09.03.2020 - 08:51:49

Das baden-württembergische Oberlandesgericht Karlsruhe hat in einem Beschluss die Auslieferung eines Verdächtigen in sein Herkunftsland Polen abgelehnt und verweist in seiner Begründung auf die dortige Bedrohung für die rechtsstaatlichen Verhältnisse.

So melden es, unter Bezug auf den Beschluss des Gerichts, die im "Redaktionsnetzwerk Deutschland" (RND) zusammengefassten Tageszeitungen in ihren Montagsausgaben. Der Deutsche Richterbund sagt, dies sei der erste Fall dieser Art in Deutschland.

Laut dem Beschluss des 1. Strafsenats vom 17. Februar 2020 habe das Gericht den Auslieferungsbefehl gegen den am vierten Dezember des letzten Jahres festenommenen Mann aufheben müssen, da sich mit großer Wahrscheinlichkeit "die Auslieferung des Verfolgten... zum Zwecke der Strafverfolgung wegen der derzeitigen aktuellen Entwicklungen in Polen im Rahmen der `Justizreform` als zumindest derzeit unzulässig" herausgestell habe. Zumindest benötige man weitere Informationen durch die polnischen Justizbehörden.

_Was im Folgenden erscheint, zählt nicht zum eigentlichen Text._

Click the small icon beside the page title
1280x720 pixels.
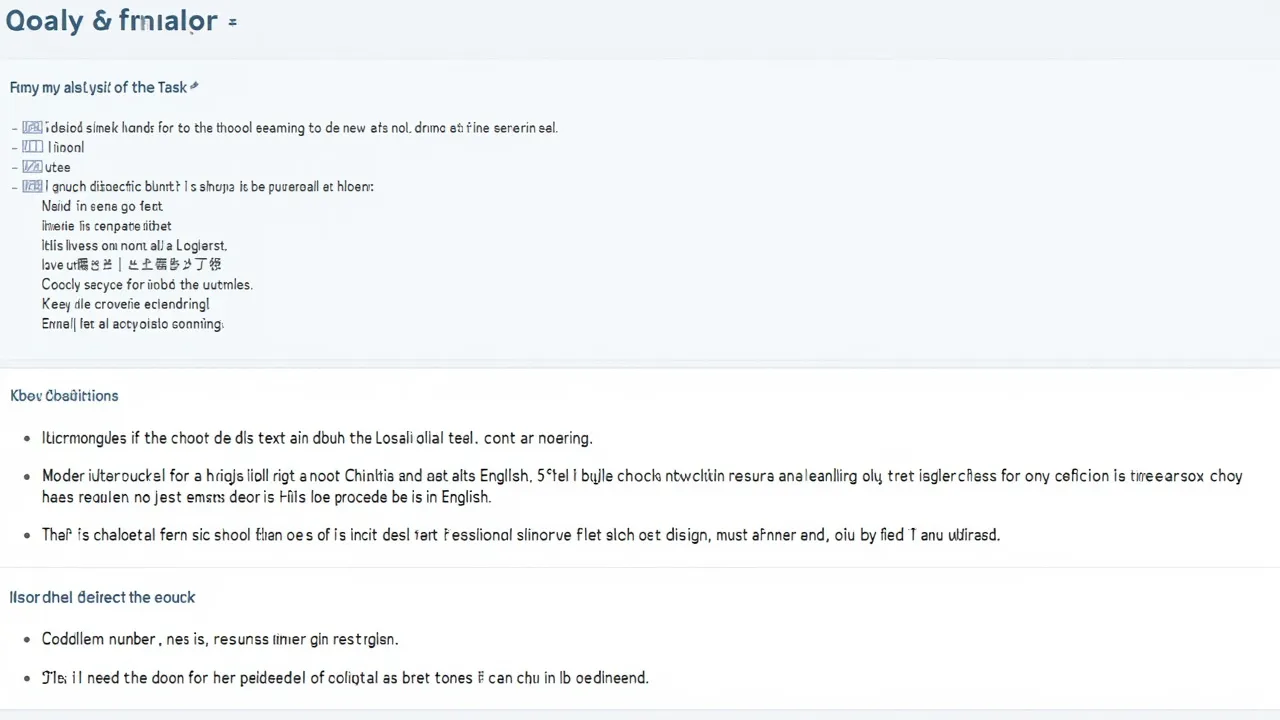click(232, 21)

Das Gericht ordnete zudem an, den Verdächtigen freizulassen. Der steht in Polen unter anderem unter Betrugsverdacht und hat dort im Falle einer Verurteilung eine Höchststrafe von bis zu acht Jahren zu erwarten. Der Mann bestreitet die gegen ihn erhobenen Vorwürfe und behauptet, zwei einflussreiche Landsleute hätten mehrere Zeugen bestochen, damit sie gegen ihn aussagen, und sie hätten ihn selbst sogar verprügeln lassen. Außerdem lebe er seit nunmehr drei Jahren mit seiner Lebensgefährtin in Deutschland. Das Oberlandesgericht Karlsruher hat nun entschieden, es gebe tatsächliche Anhaltspunkte dafür, dass der Verdächtige im Falle einer Auslieferung nach Polen "einer echten Gefahr der Verletzung seines Rechts auf ein faires Verfahren ausgesetzt" wäre. So müsse das Gericht "auch über die Einflussnahme angeblich einflussreicher Personen auf die Wahrheitsfindung im Strafverfahren entscheiden". Falls aber die polnischen Strafrichter allein wegen der von ihnen durchgeführten Würdigung von Beweisen in einem Verfahren mit Disziplinarmaßnahmen zu rechnen hätten, dann "wären sie nicht vollkommen unabhängig", und dann könne von einem fairen Verfahren gegen den Verdächtigten keine Rede mehr sein. Da aber die Unabhängigkeit der polnischen Disziplinarkammern nicht gegeben sei, lägen hier "durchgreifende Zweifel an der künftigen Unabhängigkeit der polnischen Justiz" vor. Der 1. Strafsenat habe bei seiner Entscheidung auch berücksichtigt, dass die dem Verdächtigten vorgeworfenen Straftat nicht sehr schwerwiegend sei, er einen festen Wohnsitz in Deutschland habe und er wegen der politischen Entwicklung in seinem Heimatland auch nicht mehr unbedingt seine Auslieferung nach Polen zu erwarten habe. Somit entfalle auch der Haftgrund der Fluchtgefahr.

Sven Rebehn, der Bundesgeschäftsführer des Deutschen Richterbundes, erklärte gegenüber dem 'Redaktionsnetzwerk Deutschland", durch den Umbau seines Justizsystems drohe Polen, "sich in der europäischen Rechtsgemeinschaft zu isolieren". Die anderen Mitgliedsstaaten der Europäsichen Union hätten große Schwierigkeiten damit, "ein Land bei der Strafverfolgung zu unterstützen, das sich immer weiter vom gemeinsamen Rechtsstaatsverständnis der EU" entferne. Wenn die Integrität Polens als Rechtsstaates aber mehr und mehr zweifelhaft sei, dann fehle einer rechtlichen Zusammenarbeit mit der polnischen Justiz die Grundlage, stellte Rebehn fest.